Statistics SA just released figures that show a 9% decrease in international tourist arrivals year on year, with the largest market decline being attributed to the Chinese market. The number of Chinese tourists decreased by a whopping 28%.
I am trying very hard not to yell “told you so”, because the industry did say that this is exactly what would happen as a result of the, quite frankly, ludicrous, immigration rules introduced in June this year. I refer specifically to the fact that, in addition to a passport, people travelling to South Africa with children are now required to produce an unabridged birth certificate in English, as well as a letter of consent from each parent, if they are not present. In addition, tourists applying for a visa need to apply in person.
Consider how difficult this is for Chinese tourists when there are only two South Africa High Commissions in China. It means travelling hundreds of kilometres at great cost. In some instances it costs in excess of R1000 for the unabridged birth certificate and its translation.
One can easily appreciate how this makes South Africa a less favourable leisure choice in most markets. It is logical that if you make it too difficult and too expensive for people to come to South Africa then they probably won’t. The world is spoilt for choice and we’re shooting ourselves in the foot.

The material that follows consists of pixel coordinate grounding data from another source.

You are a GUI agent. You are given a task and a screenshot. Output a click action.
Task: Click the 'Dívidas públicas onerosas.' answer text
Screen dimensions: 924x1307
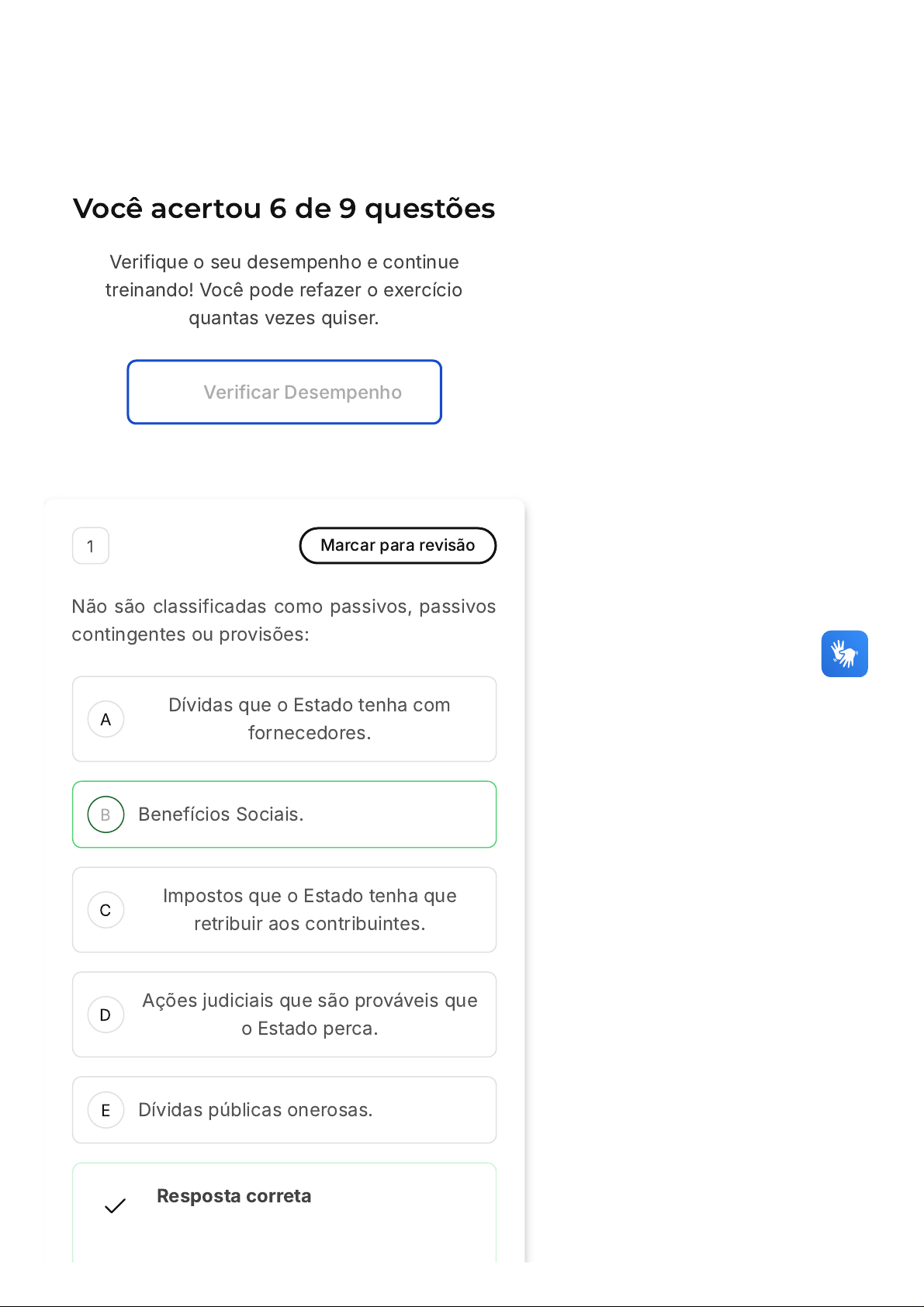click(x=255, y=1110)
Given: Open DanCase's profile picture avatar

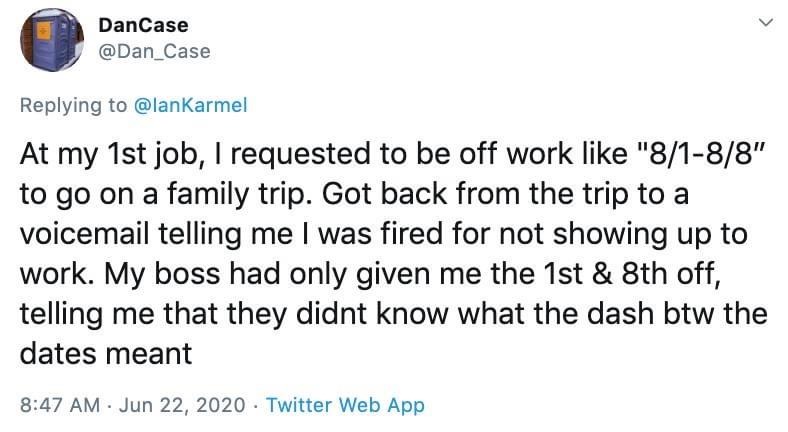Looking at the screenshot, I should [52, 39].
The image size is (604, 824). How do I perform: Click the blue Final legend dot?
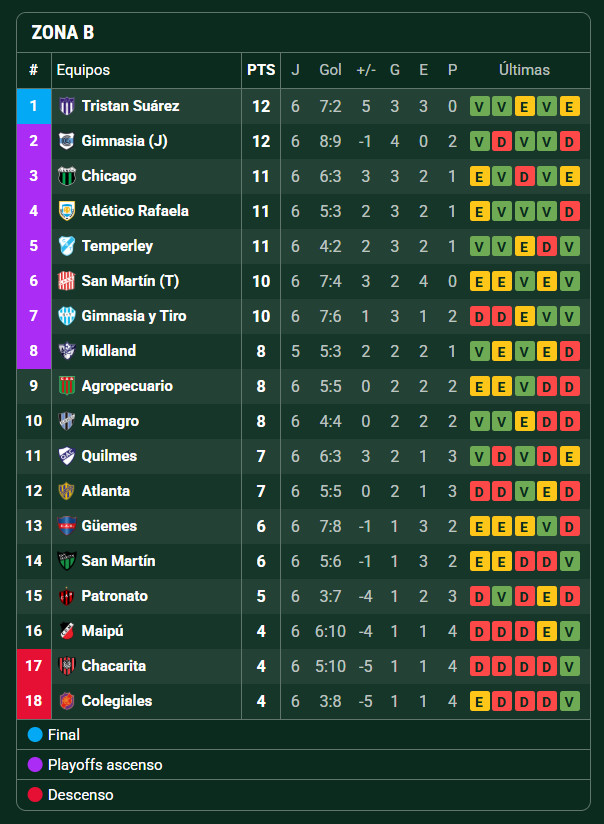pyautogui.click(x=35, y=735)
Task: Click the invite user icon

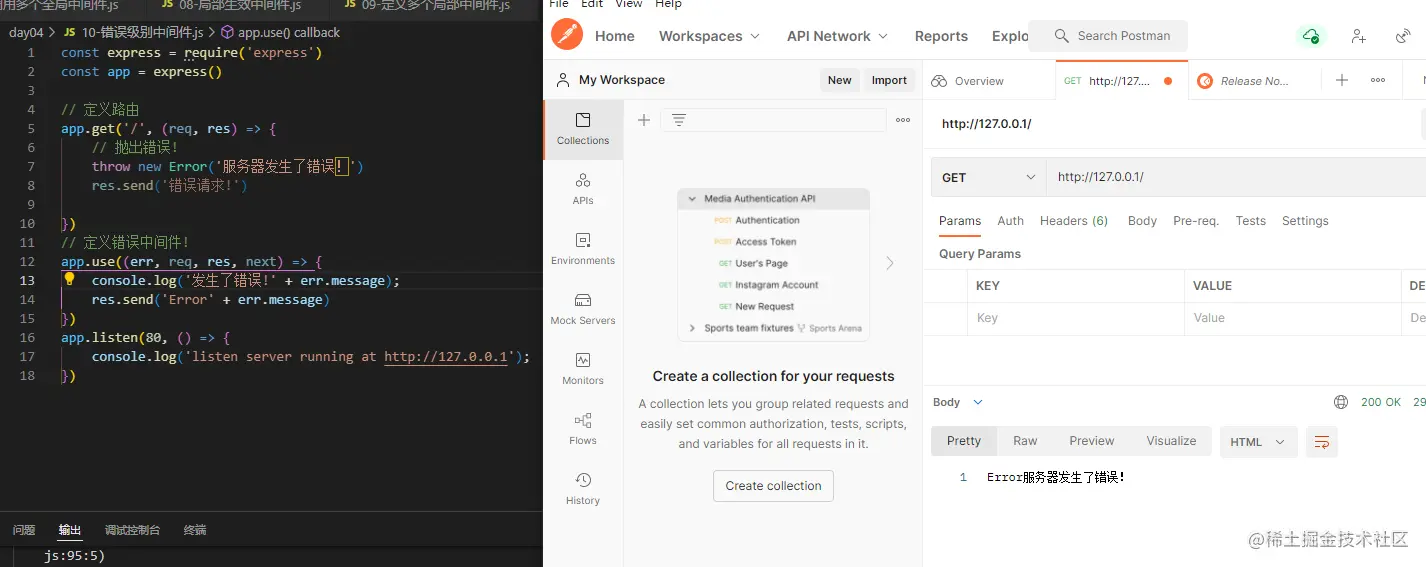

When we raised objection to the legislation with a senior official at the Department of Home Affairs in Johannesburg some time back, he was quite adamant that the legislation was necessary, as South Africa needed to be seen to be doing something positive to counter “the scourge of child trafficking”. He explained how trafficking was at an unacceptably high level and that it was hoped that the additional requirements would act as a counter and discourage trafficking in South Africa. I then asked him whether he thought that immoral child traffickers would find it difficult to fake the additional documentation, if they had already managed to forge the children’s passports? He replied that that the measures weren’t perfect, but that they would be a deterrent.
I know that I am not alone when I say that I cannot see how this legislation is affecting anyone but honest travellers. I cannot understand why we can’t just take the biometrics of all children entering and exiting the country?
In a report by Grant Thornton consultants, it is estimated that the new requirements could cost the country more than R40 billion, and that 21 100 jobs are at risk nationally as a result of the new birth certificate requirements and an additional 80 100 jobs could be lost as a consequence of the new requirement to appear in person at an embassy to render biometrics.
I cannot fathom how Minister Malusi Gigaba hopes to defend this legislation in the context of our current growth rate and unemployment levels, particularly in view of the critical contribution that tourism is expected to make.
This unacceptable state of affairs has got to be fixed, or responsibility borne for the consequences.